Ketiadaan informasi ini bukan hanya sekadar masalah administratif, melainkan menyangkut hak masyarakat untuk mengawasi penggunaan uang negara. Tanpa adanya papan proyek, warga tidak dapat mengetahui apakah pekerjaan tersebut didanai oleh Anggaran Pendapatan dan Belanja Daerah (APBD) Kabupaten, bantuan provinsi, atau sumber dana lainnya.
Pentingnya Transparansi dalam Pembangunan
Dalam dunia konstruksi, transparansi merupakan pilar utama agar kualitas bangunan dapat dipertanggungjawabkan. Berikut adalah beberapa alasan mengapa keterbukaan informasi proyek sangat krusial bagi publik:
- Akuntabilitas Anggaran: Publik berhak mengetahui besaran dana yang digunakan agar terhindar dari praktik korupsi atau penyalahgunaan wewenang.
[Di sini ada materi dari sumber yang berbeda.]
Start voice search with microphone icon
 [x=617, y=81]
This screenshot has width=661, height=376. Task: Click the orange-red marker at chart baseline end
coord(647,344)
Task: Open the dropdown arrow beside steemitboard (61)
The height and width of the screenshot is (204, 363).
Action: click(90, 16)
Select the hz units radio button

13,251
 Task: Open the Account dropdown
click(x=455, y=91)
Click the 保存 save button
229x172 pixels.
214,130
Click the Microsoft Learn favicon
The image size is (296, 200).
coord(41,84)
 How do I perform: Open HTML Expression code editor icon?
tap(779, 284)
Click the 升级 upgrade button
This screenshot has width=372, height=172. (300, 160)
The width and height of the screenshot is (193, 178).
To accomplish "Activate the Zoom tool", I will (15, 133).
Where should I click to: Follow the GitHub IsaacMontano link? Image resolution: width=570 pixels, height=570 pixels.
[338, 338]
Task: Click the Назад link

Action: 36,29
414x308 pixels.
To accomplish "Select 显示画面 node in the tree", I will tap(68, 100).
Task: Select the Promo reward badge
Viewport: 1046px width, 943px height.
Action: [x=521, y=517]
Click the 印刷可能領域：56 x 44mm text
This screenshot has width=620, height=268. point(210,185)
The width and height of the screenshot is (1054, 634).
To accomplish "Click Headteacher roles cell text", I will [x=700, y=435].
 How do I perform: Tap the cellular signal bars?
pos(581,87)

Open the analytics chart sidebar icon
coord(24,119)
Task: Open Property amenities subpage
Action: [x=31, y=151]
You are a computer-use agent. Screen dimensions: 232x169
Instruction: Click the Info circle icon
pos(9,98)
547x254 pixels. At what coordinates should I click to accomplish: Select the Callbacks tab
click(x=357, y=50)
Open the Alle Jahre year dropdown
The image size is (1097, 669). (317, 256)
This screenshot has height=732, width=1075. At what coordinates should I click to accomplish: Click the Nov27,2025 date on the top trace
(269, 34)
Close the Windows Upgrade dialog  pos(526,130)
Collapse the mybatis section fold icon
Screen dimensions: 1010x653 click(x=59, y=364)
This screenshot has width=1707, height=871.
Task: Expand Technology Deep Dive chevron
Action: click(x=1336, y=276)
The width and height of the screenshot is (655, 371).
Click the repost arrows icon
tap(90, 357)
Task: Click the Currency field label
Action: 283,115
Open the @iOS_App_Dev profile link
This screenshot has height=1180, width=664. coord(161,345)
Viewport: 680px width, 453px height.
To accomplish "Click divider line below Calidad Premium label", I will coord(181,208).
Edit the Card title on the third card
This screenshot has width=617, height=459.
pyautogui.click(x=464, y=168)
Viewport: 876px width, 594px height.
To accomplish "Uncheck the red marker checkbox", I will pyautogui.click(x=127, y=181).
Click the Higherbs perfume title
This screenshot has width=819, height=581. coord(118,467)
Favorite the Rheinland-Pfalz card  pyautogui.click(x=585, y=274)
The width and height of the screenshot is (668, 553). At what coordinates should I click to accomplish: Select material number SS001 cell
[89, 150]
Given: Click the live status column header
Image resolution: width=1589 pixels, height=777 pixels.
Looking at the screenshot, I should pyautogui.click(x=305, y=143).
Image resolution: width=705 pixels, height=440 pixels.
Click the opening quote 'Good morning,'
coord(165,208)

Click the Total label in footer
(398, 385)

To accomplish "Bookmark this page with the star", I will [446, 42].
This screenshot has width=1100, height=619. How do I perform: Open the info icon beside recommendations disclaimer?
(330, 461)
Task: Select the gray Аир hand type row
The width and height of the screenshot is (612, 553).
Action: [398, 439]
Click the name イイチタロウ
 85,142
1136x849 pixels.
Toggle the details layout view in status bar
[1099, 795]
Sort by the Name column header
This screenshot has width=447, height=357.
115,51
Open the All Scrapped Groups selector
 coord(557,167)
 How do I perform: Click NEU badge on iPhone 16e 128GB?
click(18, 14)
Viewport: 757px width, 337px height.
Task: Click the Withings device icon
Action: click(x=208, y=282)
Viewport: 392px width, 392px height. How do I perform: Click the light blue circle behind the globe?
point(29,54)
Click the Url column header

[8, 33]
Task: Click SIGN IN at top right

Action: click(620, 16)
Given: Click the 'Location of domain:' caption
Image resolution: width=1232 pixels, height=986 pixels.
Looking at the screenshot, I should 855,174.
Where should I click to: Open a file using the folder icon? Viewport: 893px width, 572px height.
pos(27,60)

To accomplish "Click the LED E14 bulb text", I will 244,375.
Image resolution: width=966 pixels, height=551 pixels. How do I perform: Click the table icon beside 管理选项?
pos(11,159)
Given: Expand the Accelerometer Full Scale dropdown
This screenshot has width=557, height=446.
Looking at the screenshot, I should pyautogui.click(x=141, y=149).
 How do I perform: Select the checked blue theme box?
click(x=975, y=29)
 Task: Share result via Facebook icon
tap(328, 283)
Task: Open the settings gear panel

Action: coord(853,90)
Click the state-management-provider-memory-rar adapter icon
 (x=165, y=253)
- Pengawasan Partisipatif: Dengan mengetahui spesifikasi teknis, masyarakat dapat turut mengawasi apakah kualitas beton yang digunakan sesuai dengan standar yang ditetapkan.
- Kejelasan Masa Pemeliharaan: Papan proyek biasanya memuat informasi mengenai durasi pengerjaan dan masa pemeliharaan, sehingga warga tahu ke mana harus melapor jika jalan mengalami kerusakan prematur.
Dampak bagi Lingkungan dan Pengguna Jalan
Proyek cor beton di area persawahan Desa Sukamelang ini sebenarnya sangat dinantikan oleh para petani dan pengguna jalan setempat. Akses jalan yang baik merupakan urat nadi ekonomi bagi warga desa yang mayoritas mengandalkan sektor pertanian.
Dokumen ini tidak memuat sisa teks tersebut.